In July 2016, entomologist Ted Schultz at the National Museum of Natural History—along with a team of other ant people—figured out that ants have been farming for up to 65 million years. At some point in that process, certain types of the fungi they farmed became dependent on ant colonies, and vice versa. The question was when and how. And in a paper published on Tuesday in the journal Proceedings of Royal Society B, Schultz and team figured out just that.

Ted Schultz with ants
Entomologist Ted Schultz looking so very happy next to his ants. James DiLoreto, Smithsonian.

Attine ants—those fungus farmers—vary in how dependent their funky crops are on the colonies that cultivate them. Some fungi can escape back into the wild and grow on their own. Those types are called “lower” fungi, whereas those varietals that have to grow inside ant colonies are termed “higher.” This seems unfair and backwards. Surely the fungus that can venture out on its own is the higher form of fungus. It makes more sense when you look at it from the ants’ perspective. Some types of attine ants cultivate species of fungi that don’t produce spores, which means they can’t spread their own seed. Leafcutters feed their fungi with fresh leaves, while the other attines use dead biomass, but either way the effect is the same: a plush garden growing right in your colony.

But in a wet, warm environment like the tropics, it would be difficult for the fungus to become so dependent on ants. It would be too easy for spores to spread outside the nest and for populations of fungi to interbreed in and out of ant colonies. Schultz and company figured out what actually happened by looking at the evolution of ant agriculture and their fungal cultivars. Attine ants started farming in the rainforest, but domestication happened in drier climates like deserts or savannahs.

In these climes, the fungi grew best inside the comparatively moist underground colonies that their ant overlords created. Over time, this turned into an inability to grow outside of the nest, because they were genetically incapable of doing so. And similarly, the ants lost the ability to make a key amino acid, asparagine, which the fungus provides them. And voila: mutual dependence. By the time some of these attine farmers moved back into the rainforest, their symbiotic relationships were cemented.

Fungus farming
Ted Schultz and team in the process of excavating an ant fungus farm Cauê Lopes. Ted Schultz, Smithsonian.

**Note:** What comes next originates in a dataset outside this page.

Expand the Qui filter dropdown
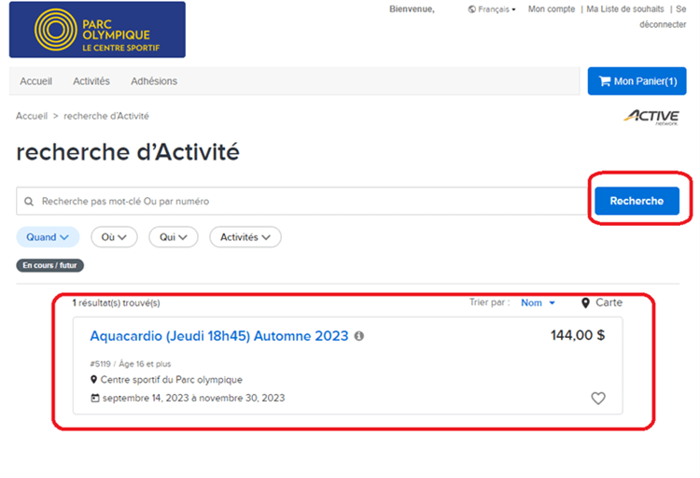The width and height of the screenshot is (700, 478). 173,237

All this happened about 30 million years ago, during a time of general cooling when dry climates were more common (and some 35 million years after ants started farming in the first place). It’s also millions of years before humans figured out the whole agriculture thing, though to be fair we were a little behind on the evolutionary timeline at that point. We, unlike ants, could understand that as crops underwent changes we could actually select for traits that helped us cultivate the plant. Domesticated wheat lost its bursting seed pods such that it’s close to impossible for it to reproduce on its own anymore, in much the same way that the ants’ fungi lost their spores. It’s just that ants did it unintentionally. So chalk up another one for the ants—if they ever decide to rise up and revolt, we’re screwed.